RELEMBRANÇA
Míriam Salles

Hoje passei o dia telefonando para um monte de nomes conhecidos e outros reconhecidos, pessoas que graças a um amigo organizado pude encontrar. Foi uma delícia ouvir tanta gente que há tanto tempo não ouvia, amigos da primeira infância, do dia-a-dia escolar. Engraçado é que tive uma sensação de proximidade ao falar com cada uma das pessoas. Foi gostoso, como se nos falássemos sempre, como se houvesse uma grande intimidade.

Fui deixando os mais gostosos para o fim, como a gente faz com o pedaço mais lambuzado de calda de chocolate do sorvete.

Um dos telefonemas que fiz provocou-me ataques de riso. Havia na classe um menino quieto, sisudo, daqueles que nunca fazia graça com ninguém. Um dia, voltando da aula de educação física, entrei na sala avoada. É bom que se diga que eu vivia no mundo das nuvens naquele tempo. Dizem que hoje ainda vivo, mas as nuvens agora não são mais tão macias, nem tão cor-de-rosa.

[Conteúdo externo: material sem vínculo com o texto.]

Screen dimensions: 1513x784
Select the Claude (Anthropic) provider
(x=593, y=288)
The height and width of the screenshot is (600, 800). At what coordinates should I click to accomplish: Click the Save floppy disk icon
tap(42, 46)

Mas voltando ao assunto, vinha eu tão distraída que entrei na sala ao invés de entrar no banheiro. Sentei-me no meu lugar e comecei a tirar a camiseta de malha branca usada na educação física. Tinha eu então 11 anos, seios que, começando a despontar, ainda dispensavam o uso de soutien. Somente ao sentir a dificuldade em tirar a cabeça da gola apertada é que me dei conta de onde eu estava. Vesti-me rapidamente olhando para os lados para ver quem havia me flagrado. A única pessoa que me viu foi aquele menino, o sisudo e sem graça. Ele me olhou com um ar de safadeza e, apontando o dedo, falou: - Eu vi-i, eu vi-i!

Tive sorte desta vez, ele não faria nada mais que isso e nem mesmo acossado pelos outros meninos contou o que havia visto. O que para ele era um trunfo, para mim era a salvação.

Outro dia li meu horóscopo. Dizia que pessoas do meu passado estavam reaparecendo e que eu me perguntaria porque deveria sofrer tudo novamente. A primeira parte está certa (ou será que eu a fiz acontecer?), mas a segunda... Não. Refazer esse caminho do passado usando as pernas que tenho hoje, é como lavar a alma em água cálida. Vão-se as lembranças voláteis e clareiam-se as lembranças perenes. Fica disto tudo o pouco que aquece e que faz bem.